Another myth is that John Foster Dulles and the National Security Council dictated China policy. The bold secretary of state under Eisenhower is “neither the detractor, nor the sole architect of American foreign policy,” writes Turner. Dulles, an Atlanticist like Ike, according to Tucker was ignorant of and indifferent to Chinese realities before taking the job. On the other hand, Eisenhower was confident and determined enough to be his own national security advisor, often having Foster “deliver the strident ideological defenses of policy that the times demanded, but rarely [relying] exclusively on [Foster’s] advice.” And more often than not, Eisenhower used the NSC as a vehicle to educate and confirm his views. He installed staunch anti-Communists in important positions, but it was largely for show.
The final myth that Tucker exposes concerns the reasons why Eisenhower failed to change China policy. In fact, Eisenhower was an Atlanticist all his life.
The most compelling issues on the president’s mind included Germany, the Soviet Union, and Cuba, not China. He cared minimally about countries outside Europe. To the extent that he paid attention to China, it was to reassure U.S. allies in Asia and to use China as part of a three-way game with the Soviet Union. He paid lip service to public opinion — which he considered “insistent and frightening but also uncertain, volatile and contradictory” — by acknowledging the “China threat.”
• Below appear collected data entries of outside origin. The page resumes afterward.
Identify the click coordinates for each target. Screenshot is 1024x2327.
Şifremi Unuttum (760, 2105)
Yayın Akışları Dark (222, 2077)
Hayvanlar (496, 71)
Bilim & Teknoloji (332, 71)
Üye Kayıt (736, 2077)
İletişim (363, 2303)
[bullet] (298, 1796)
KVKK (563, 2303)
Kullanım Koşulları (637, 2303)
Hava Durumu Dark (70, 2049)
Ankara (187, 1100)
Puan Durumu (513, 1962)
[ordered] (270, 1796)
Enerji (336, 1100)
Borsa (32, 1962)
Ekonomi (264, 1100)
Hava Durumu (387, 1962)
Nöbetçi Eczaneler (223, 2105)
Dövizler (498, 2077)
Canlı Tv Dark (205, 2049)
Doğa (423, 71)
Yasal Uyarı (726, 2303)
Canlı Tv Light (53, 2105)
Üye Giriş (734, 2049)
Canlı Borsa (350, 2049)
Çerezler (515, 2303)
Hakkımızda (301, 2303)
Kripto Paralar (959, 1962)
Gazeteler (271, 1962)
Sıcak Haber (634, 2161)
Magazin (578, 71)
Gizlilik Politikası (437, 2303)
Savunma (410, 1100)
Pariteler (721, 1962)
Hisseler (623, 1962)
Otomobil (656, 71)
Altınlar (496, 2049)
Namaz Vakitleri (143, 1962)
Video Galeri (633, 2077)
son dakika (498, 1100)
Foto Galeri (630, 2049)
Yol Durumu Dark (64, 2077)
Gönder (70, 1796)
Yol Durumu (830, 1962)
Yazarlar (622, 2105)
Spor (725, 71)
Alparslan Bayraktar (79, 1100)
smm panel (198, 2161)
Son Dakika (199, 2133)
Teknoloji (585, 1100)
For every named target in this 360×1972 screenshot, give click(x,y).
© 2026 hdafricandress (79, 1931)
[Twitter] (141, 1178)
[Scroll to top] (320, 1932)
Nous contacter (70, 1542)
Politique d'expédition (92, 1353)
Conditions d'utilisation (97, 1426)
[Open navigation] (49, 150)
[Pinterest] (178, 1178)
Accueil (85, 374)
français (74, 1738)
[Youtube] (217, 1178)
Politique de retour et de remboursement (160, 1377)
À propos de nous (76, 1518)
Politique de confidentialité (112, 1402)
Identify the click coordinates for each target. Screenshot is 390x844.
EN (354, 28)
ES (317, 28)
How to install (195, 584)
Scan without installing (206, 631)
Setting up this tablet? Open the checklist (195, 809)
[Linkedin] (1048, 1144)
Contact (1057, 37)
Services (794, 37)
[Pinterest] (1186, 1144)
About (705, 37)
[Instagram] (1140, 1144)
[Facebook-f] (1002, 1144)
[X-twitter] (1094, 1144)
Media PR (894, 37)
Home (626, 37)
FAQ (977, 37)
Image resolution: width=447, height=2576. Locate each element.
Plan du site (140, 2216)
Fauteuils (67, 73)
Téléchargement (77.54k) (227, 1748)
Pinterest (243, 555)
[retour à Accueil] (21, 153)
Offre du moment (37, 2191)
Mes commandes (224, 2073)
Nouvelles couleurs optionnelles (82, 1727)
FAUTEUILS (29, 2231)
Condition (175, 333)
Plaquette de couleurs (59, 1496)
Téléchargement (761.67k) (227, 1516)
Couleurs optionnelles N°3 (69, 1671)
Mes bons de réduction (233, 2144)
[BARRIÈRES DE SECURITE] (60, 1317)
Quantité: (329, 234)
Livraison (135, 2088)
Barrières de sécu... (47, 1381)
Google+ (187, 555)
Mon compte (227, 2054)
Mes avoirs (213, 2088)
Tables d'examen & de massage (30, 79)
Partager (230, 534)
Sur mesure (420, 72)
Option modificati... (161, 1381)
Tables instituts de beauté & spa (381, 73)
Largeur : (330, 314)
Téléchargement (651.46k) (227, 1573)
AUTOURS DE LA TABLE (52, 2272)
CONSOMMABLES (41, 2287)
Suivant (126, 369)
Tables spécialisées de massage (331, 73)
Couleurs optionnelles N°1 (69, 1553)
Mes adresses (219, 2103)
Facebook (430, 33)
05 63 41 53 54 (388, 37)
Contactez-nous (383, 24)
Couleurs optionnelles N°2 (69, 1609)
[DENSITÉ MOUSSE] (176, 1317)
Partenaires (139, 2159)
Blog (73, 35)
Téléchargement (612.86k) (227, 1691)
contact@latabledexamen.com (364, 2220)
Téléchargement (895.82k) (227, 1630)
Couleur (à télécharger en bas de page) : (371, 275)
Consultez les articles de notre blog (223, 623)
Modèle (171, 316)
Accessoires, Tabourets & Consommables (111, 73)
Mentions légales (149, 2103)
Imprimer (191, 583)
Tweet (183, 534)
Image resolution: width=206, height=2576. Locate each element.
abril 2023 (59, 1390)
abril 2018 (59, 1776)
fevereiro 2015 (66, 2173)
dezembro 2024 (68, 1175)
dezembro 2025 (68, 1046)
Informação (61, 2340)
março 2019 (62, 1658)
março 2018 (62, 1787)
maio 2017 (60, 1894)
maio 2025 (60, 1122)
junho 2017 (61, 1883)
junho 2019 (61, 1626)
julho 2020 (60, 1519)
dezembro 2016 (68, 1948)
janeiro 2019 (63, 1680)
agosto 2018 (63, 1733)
Eisenhower was neither passive nor disengaged in his China policy. Privately, he held the opinion that states could be Communist and yet not part of an international conspiracy. Meanwhile, abandoning Taiwan was never a choice. A two-China policy was the best solution that he and Dulles could come up with. They did think hard about allowing China to get a seat in the United Nations. However, for Eisenhower, it was still “not yet a time to rearrange the structure of the Cold War.” Tucker believes that “had Eisenhower been willing to act, he might have caught China at an approachable moment when it, too, longed for improved relations.”